同事業の特徴はほとんどすべての工程を内製化していること。その理由について松尾峰秀専務執行役員兼経営統轄本部長兼マーケティング&デジタル戦略本部長は、「当社が掲げた取り組みである以上、自分たちで主体的に行うことが重要。また、二次流通市場の変化にも柔軟に対応できるメリットがある」と話す。
回収から再販売までの流れは、まず直営店や百貨店の店舗で客から回収した衣料品を倉庫で自社の社員が仕分ける。リユース可能なアイテムは、提携先の工場でクリーニング、仕上げ、検品などを実施の上、「認定リユース品」として再販売する。同社で再販売しない回収品については、協業先であるエコミットを通じてリユース、リサイクルを行い、最大限資源の循環を行う。

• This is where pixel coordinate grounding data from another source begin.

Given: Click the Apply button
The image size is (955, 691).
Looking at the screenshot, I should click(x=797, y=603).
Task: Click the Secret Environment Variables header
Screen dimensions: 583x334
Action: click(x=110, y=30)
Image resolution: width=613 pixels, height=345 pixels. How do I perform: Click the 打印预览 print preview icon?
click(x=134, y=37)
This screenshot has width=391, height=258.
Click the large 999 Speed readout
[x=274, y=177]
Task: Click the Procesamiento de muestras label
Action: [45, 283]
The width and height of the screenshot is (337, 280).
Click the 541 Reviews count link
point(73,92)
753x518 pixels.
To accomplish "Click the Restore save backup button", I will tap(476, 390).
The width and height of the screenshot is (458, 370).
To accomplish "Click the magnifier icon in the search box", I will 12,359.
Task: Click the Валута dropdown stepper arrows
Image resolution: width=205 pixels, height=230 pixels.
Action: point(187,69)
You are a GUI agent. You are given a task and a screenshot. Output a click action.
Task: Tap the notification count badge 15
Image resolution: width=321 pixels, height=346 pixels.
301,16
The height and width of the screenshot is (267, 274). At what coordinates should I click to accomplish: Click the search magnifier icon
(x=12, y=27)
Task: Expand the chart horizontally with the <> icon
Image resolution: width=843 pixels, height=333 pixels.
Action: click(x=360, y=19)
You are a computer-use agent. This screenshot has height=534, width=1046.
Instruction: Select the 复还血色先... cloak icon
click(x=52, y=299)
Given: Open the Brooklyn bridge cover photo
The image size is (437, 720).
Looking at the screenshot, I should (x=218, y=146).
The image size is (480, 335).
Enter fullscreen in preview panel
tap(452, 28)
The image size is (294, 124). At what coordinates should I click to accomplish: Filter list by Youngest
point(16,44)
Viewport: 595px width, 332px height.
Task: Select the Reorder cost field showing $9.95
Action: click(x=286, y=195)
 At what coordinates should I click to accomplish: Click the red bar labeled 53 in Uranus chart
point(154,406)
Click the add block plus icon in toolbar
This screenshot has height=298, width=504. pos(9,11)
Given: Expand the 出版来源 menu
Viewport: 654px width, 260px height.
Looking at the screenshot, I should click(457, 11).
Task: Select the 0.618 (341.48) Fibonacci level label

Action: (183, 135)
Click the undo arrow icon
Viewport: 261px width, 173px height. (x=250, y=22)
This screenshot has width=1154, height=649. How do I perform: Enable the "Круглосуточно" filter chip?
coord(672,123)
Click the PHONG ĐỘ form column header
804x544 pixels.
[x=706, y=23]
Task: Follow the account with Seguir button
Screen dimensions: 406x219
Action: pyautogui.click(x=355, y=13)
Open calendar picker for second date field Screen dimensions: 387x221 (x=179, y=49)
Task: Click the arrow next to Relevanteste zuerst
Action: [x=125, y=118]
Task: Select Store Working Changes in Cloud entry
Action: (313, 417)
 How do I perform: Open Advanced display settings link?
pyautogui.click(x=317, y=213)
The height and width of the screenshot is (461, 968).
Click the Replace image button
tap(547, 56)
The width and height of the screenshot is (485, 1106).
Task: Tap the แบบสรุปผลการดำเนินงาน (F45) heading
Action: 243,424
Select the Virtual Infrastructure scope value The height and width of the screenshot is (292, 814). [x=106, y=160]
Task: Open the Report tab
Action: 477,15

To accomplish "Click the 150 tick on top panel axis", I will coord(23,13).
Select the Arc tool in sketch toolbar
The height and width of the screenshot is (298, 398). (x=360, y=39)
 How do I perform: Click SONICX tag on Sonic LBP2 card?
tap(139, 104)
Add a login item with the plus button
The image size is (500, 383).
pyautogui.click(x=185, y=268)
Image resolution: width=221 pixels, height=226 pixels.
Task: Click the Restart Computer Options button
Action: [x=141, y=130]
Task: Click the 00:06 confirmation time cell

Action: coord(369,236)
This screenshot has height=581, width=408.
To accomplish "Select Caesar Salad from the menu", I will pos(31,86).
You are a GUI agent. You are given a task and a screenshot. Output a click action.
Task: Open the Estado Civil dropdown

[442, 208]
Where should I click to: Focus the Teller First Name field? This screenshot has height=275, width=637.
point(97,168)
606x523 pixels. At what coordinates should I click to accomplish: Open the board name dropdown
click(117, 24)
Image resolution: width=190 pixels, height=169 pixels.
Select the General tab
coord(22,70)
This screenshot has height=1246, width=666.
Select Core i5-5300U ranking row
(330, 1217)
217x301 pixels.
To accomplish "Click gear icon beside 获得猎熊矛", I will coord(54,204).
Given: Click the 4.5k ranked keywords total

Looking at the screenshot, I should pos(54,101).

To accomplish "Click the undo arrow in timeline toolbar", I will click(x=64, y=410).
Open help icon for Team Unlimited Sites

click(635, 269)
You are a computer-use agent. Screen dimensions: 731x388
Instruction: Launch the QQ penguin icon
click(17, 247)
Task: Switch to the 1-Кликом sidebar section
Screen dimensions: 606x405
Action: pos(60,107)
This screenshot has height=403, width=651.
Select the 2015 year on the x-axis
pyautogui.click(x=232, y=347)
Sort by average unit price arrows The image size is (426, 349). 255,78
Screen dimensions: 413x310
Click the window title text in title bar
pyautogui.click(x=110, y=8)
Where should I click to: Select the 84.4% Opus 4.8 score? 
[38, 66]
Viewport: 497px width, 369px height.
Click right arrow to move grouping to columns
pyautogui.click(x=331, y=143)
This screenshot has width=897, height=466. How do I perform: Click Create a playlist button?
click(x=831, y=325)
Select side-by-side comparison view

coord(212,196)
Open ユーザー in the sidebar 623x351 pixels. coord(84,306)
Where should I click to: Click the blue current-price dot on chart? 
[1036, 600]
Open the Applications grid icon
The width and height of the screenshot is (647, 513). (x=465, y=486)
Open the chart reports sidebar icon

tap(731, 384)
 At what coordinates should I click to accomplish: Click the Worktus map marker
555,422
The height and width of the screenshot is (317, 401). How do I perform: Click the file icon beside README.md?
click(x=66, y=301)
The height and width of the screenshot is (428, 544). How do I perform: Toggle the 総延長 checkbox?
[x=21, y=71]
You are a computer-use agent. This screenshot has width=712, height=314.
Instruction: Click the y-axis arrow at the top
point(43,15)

松尾氏は「サーキュラーエコノミーへの取り組みはそれ自体が持続可能なものでないと意味がない」とし、早期の黒字化を目指す。現在は事業のテスト期間と位置付け、積極的なマーケティングなどはあえて行わず、反応を見ている。今後、事業の段階的な拡大に向けて適正な価格設定やマーケティングを模索しながら実施していく。回収品のリユース転換率を安定的に高めていくことを目的に、リペアを行うことも視野に入れる。
9月初旬には、東京・潮見にある「サンヨーG&Bアウトレット潮見店」での取り扱いもスタートした。客のインバウンド比率が比較的高いため、リユース品販売におけるインバウンド向けの戦略の糸口を探る。